C++ is of course stronger typed as C - it won'd implicidly convert a void* to andy other pointer type any more. And with dynamic_cast it got a lot safer. But sadly C++ improved there type system only for pointer and classes but not for primitive types. The fact that you can't do:

void f (unsigned i)
  {
  auto signed j = dynamic_cast <signed> (i); // raise range_error when i > MAX_INT.
  }

or

typedef explicit int Apple_Count;
typedef explicit int Pear_Count;

auto Apple_Count Apples;
auto Pear_Count Pears;

Apples = Apples + Pears; // Compile error: you can't add apples to pears.

is a missed oportunity. The first would have improved C++ in the arena of "save" and the 2nd in the arena if "strong". I know that if Apple_Count and Pear_Count where classes then C++ would be "strong" and not add apples to pears. It is just that for the building block, the foundation of all classes: primitive types C++ still is weakly-typed.

Of corse non of the attribute static/dynamic, strong/weak, safety is a one or the other. The question is: which direction does a language lean to.

--Krischik ^T 06:38, 29 September 2006 (UTC)

You raise some interesting points. Using dynamic_cast<> on primitives would indeed be a novel approach to safe integer casting, though I think I'd rename it for primitive conversions. dynamic_cast<> would be expected to raise bad_cast, not range_error. I'd prefer a different casting operator for primitives, i.e. primitive_cast<>.

One of the benefits of C++, of course, is we can often add something that is not provided. For example, to implement primitive_cast<>:

 template <class TO_, class FROM_> TO_ primitive_cast(FROM_ from)
 {
     //use numeric_limits<TO_> to detect detect valid range for TO_ type
     //throw range_type() if invalid range
 }

And to use it (for example):

 void f (unsigned i)
 {
     auto signed j = primitive_cast <signed> (i);
 }

The weakness here, of course, is the lack of enforcement. The primitive_cast can be eliminated, or, in fact, you could even specify the wrong type in the TO_ parameter, and the compiler would not raise an error. In this sense, I agree, C++ can be considered somewhat weakly typed for primitives.

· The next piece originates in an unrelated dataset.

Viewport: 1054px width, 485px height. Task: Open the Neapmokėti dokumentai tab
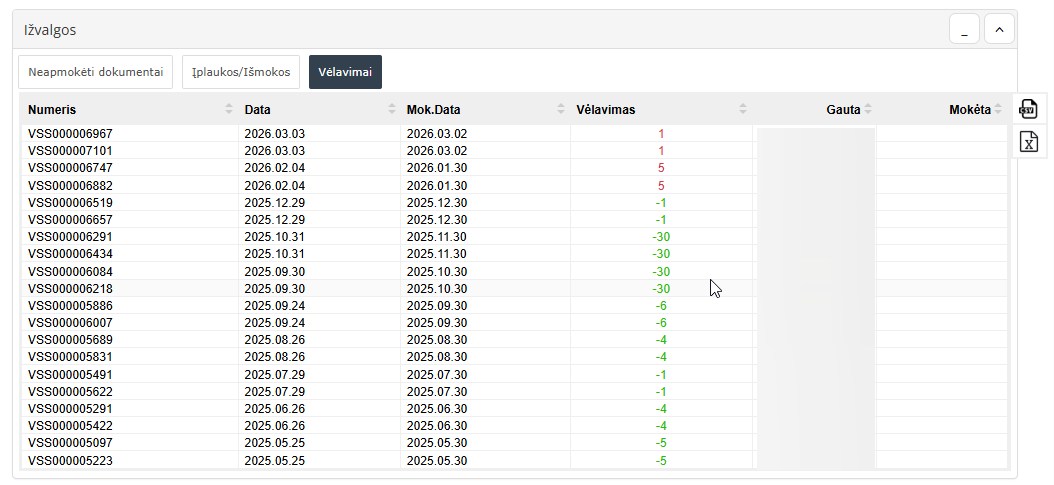pos(96,72)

Your second point, about typedef'd names being interchangeable, is due to the fact that typedef is type aliasing - no new type is defined by typedef. The apple/pear example could be made fully type safe by making them classes:

 class Apple_Count
 { 
 private: 
   int count;
 public:
   explicit Apple_Count (int c) { count = c; }
   Apple_Count operator+(const Apple_Count& rhs)
   {
       return Apple_Count(count + rhs.count);
   }
 };
 
 class Pear_Count
 { 
 private: 
   int count;
 public:
   explicit Pear_Count (int c) { count = c; }
   Pear_Count operator+(const Pear_Count& rhs)
   {
       return Pear_Count(count + rhs.count);
   }
 };
 
 auto Apple_Count Apples;
 auto Pear_Count Pears;
 Apples = Apples + Pears; // This will raise a compile error.

This will raise a compile error. This same kind of class encapsulation technique can be used in the first example as well, to prevent implicit primitive conversion.

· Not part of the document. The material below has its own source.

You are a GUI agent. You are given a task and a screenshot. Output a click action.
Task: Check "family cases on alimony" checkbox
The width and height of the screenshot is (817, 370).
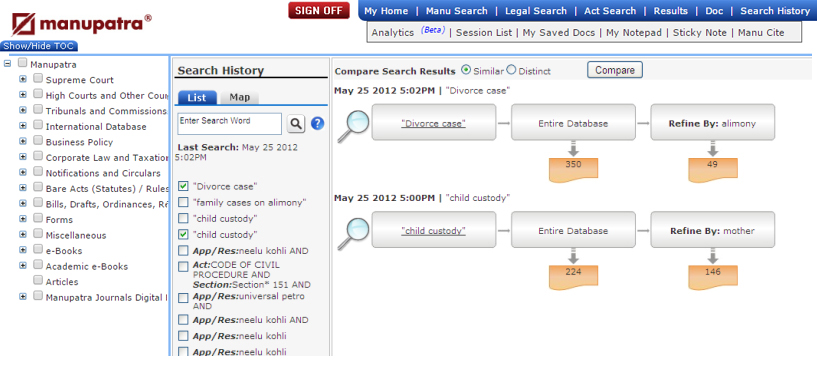183,202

So, perhaps the answer here is what you have implied above: that C++ classes, pointers, and references are more strongly typed than primitives, with the further caveat that things like reinterpret_cast basically allow the programmer to ignore the type system completely. In essence, this goes to the design goals of C++ - you can be as strongly typed as you want to be; C++ written using primitives everywhere will not be as strongly typed as one that uses purely classes, so the choice is really left to the programmer. The point is, C++ gives you the option of writing strongly typed code, but also allows you to get around it if you choose, by using primitives and/or reinterpret_cast<>. ATren 11:22, 29 September 2006 (UTC)

C++ is not strongly typed

C++ allows for implicit type conversion. According to the Strongly-typed programming language article, this is not allowed in a strongly-typed language. Implicit type conversion is not allowed in strongly typed languages because it limits the ability of the compiler to determine type errors at compile time.

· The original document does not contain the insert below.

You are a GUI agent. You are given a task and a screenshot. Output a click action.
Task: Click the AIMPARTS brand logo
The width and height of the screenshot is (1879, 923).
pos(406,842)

Here is an example that adds a character to an integer and prints 109 without complaining.

#include <iostream>
using namespace std;

int main()
{
        char a = 'a';
        int b = 12;
        int c = a + b;
        cout << c << "\n";

        return 0;
}

Since this is a controversial point in this discussion, I am not going to change it myself. I want people to read what I wrote, comment on it, and come to a consensus. However, I can promise you that any programming language semantics expert would say that C++ is not strongly typed in the sense that Haskell or Java is strongly typed.

24.124.75.129 03:33, 8 October 2006 (UTC)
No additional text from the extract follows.